**Task details:** Give back the data below word for word. Any image in it should be left out.

**Data under study:**
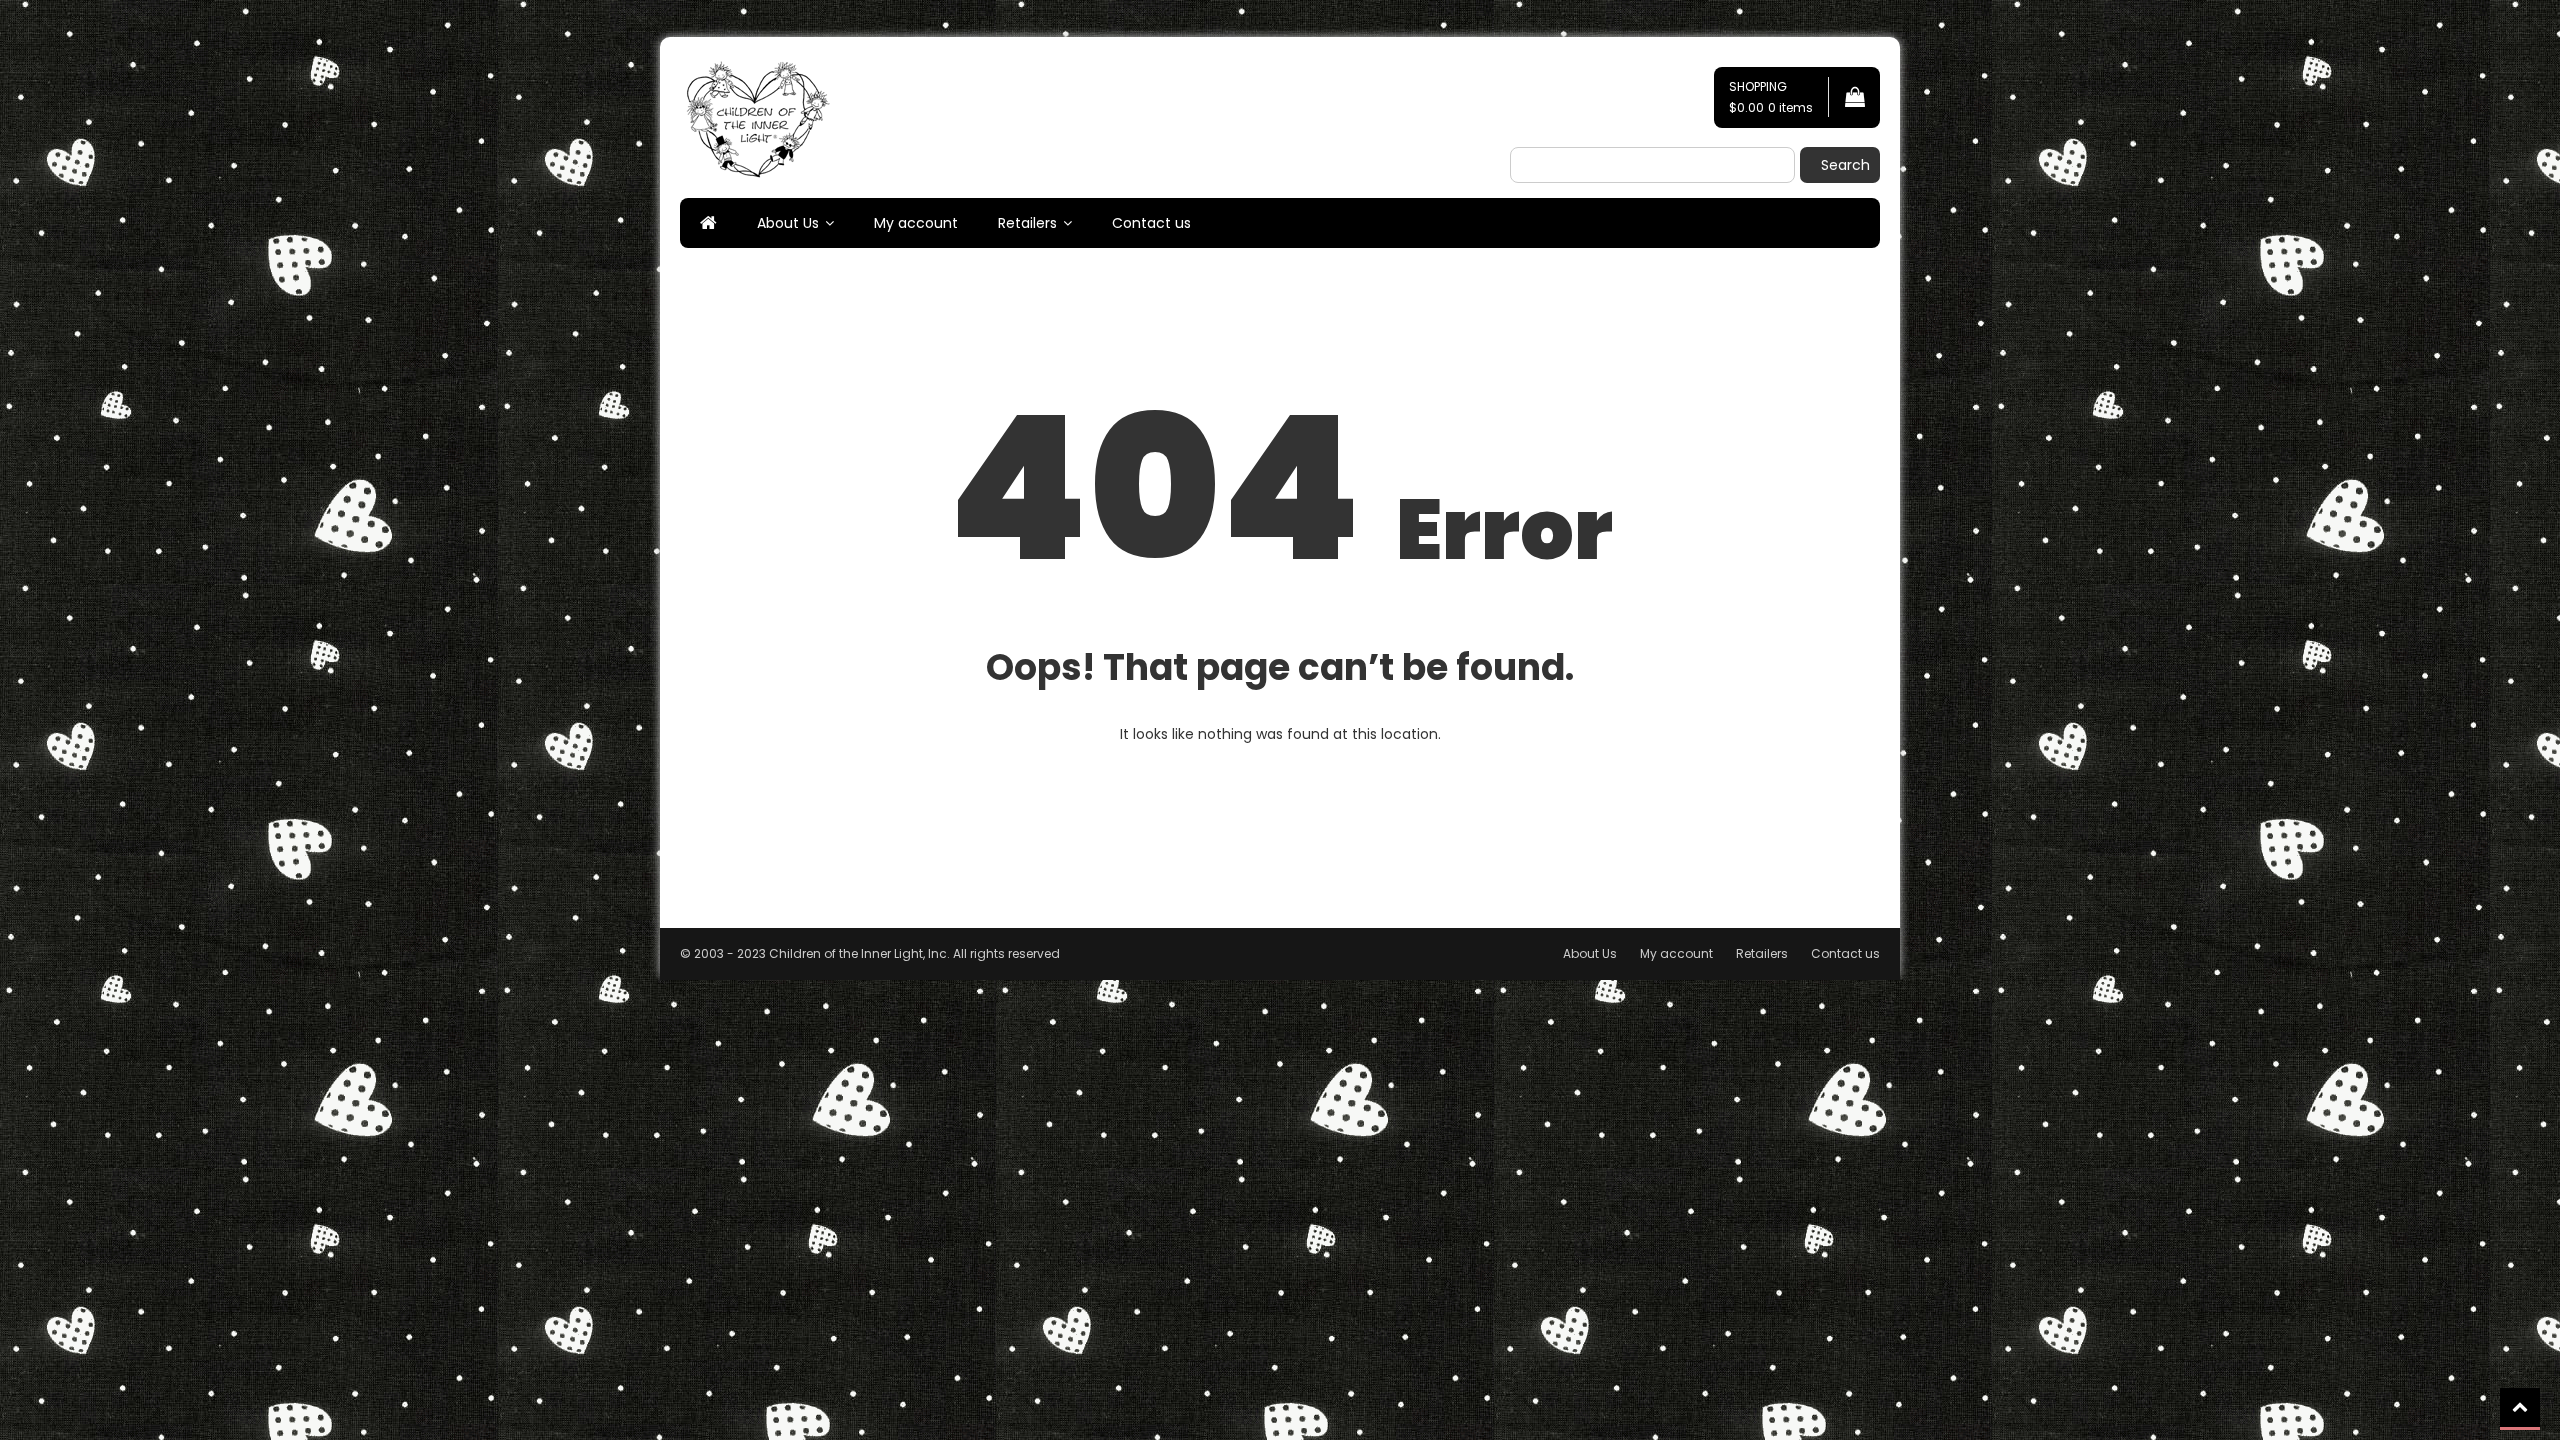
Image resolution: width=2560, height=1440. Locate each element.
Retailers (1027, 223)
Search (1845, 165)
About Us (788, 223)
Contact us (1151, 223)
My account (916, 223)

**Result of this task:**
Image resolution: width=2560, height=1440. Locate each element.
Retailers (1027, 223)
Search (1845, 165)
About Us (788, 223)
Contact us (1151, 223)
My account (916, 223)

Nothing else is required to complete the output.